1. ## remainder theorem

Given $g(x)=ax^3-x^2+7x-2$ gives the same remainder when divided by
(x-1) and (x-2) . I found that a is -2 and the remainder is 2 .

When g(x) is divided by mx+n , it also gives the same remainder (2) , so find m and n .

2. Originally Posted by thereddevils
Given $g(x)=ax^3-x^2+7x-2$ gives the same remainder when divided by
(x-1) and (x-2) . I found that a is -2 and the remainder is 2 .

When g(x) is divided by mx+n , it also gives the same remainder (2) , so find m and n .

How did you get a= -2? If a= -2, so that $g(x)= -2x^3- x^2+ 7x- 2$, then dividing by x- 1 gives $-2x^2- 3x+ 4$ with remainder 2 but dividing by x-2 gives $-2x^2- 5x- 3$ with remainder -8, not 2.

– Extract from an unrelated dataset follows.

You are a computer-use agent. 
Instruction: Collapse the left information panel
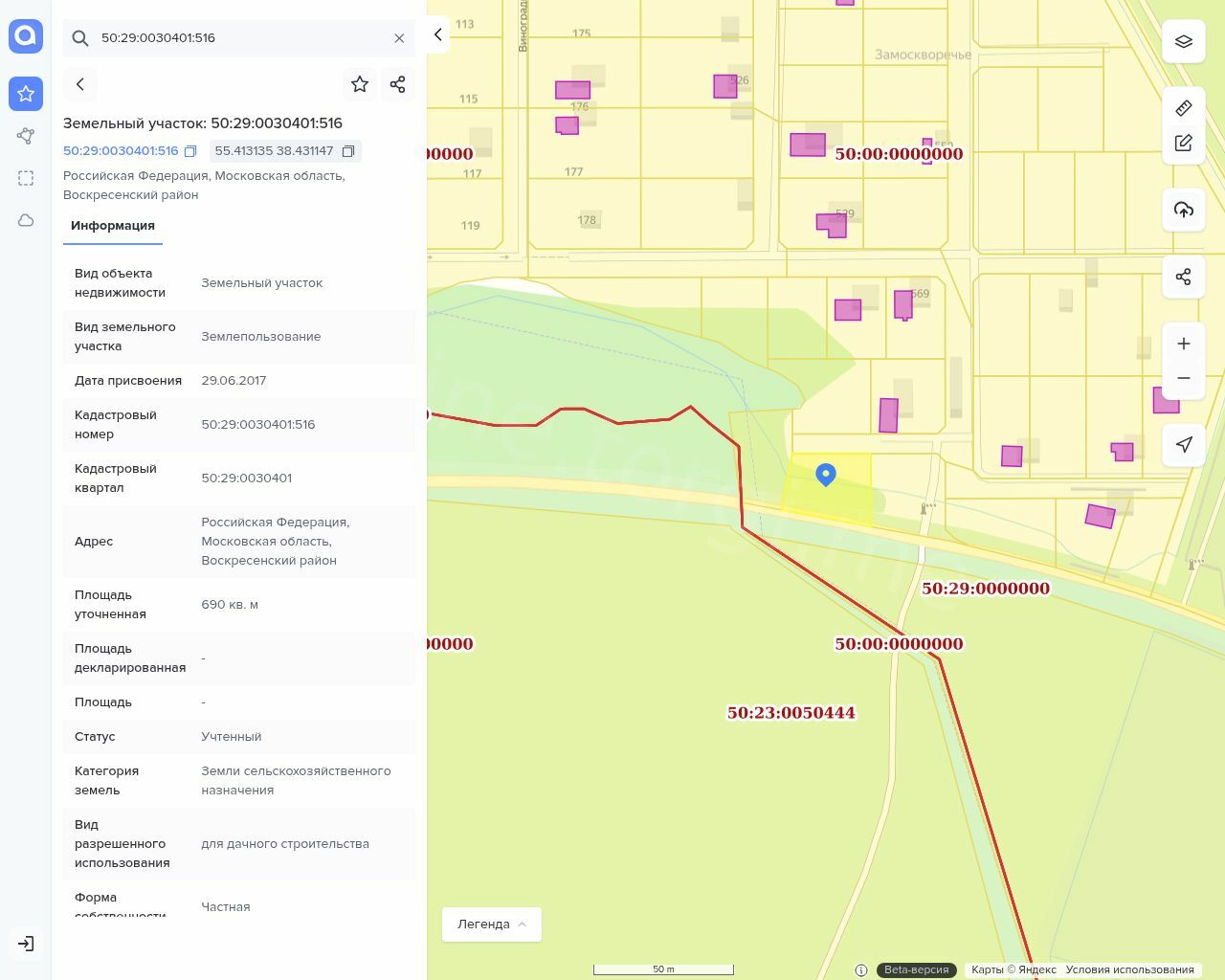click(437, 34)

Do you know the "remainder theorem": If polynomial p(x) is divided by x- a, then the remainder is p(a). With a= 1, the remainder is $a(1^3)- 1^2+ 7(1)- 2= a-1+ 7 -2= a+ 4$ and with a= 2, the remainder is $a(2^3)- 2^2+ 7(2)- 2= 8a- 4+ 14- 2= 8a+ 8$. To have the same remainder when divided by x-1 and x- 2, a must satisfy a+ 4= 8a+ 8.

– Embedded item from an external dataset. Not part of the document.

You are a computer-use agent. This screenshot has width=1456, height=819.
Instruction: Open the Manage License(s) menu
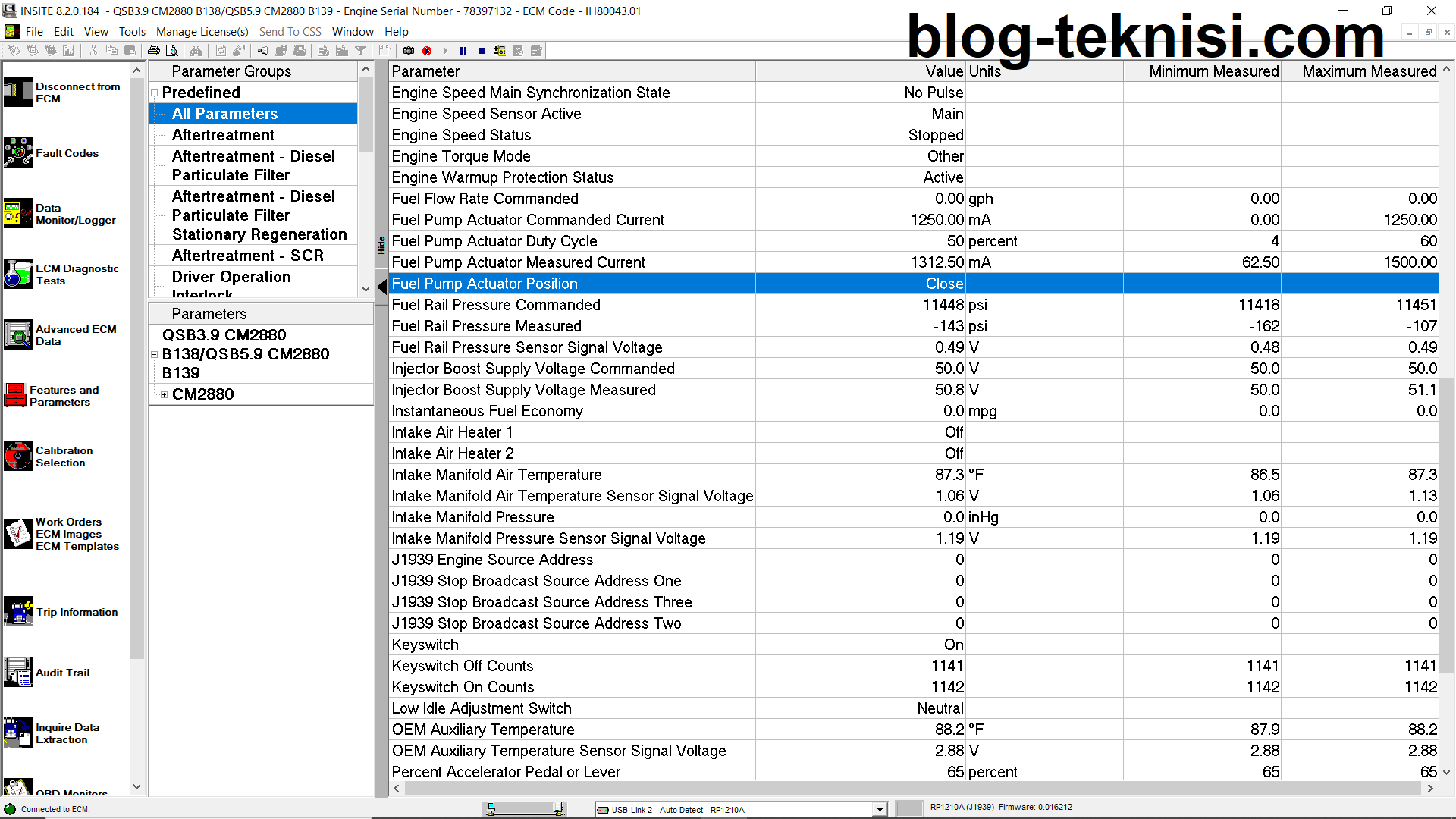click(x=202, y=32)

3. Originally Posted by HallsofIvy
How did you get a= -2? If a= -2, so that $g(x)= -2x^3- x^2+ 7x- 2$, then dividing by x- 1 gives $-2x^2- 3x+ 4$ with remainder 2 but dividing by x-2 gives $-2x^2- 5x- 3$ with remainder -8, not 2.

Do you know the "remainder theorem": If polynomial p(x) is divided by x- a, then the remainder is p(a). With a= 1, the remainder is $a(1^3)- 1^2+ 7(1)- 2= a-1+ 7 -2= a+ 4$ and with a= 2, the remainder is $a(2^3)- 2^2+ 7(2)- 2= 8a- 4+ 14- 2= 8a+ 8$. To have the same remainder when divided by x-1 and x- 2, a must satisfy a+ 4= 8a+ 8.
sorry , i think there is a typo in the equation g(x) but i don hv the question with me now . I know about part 1 and my answers are correct .

So can u just guide me through part 2 , how would i solve for m and n ??

4. I suppose you could let g(x) = 2 (to find the solutions for x, when the remainder is 2:

$2=-2x^3-x^2+7x-2$

Factorising this would then reveal all of the possible solutions for x (including mx+n).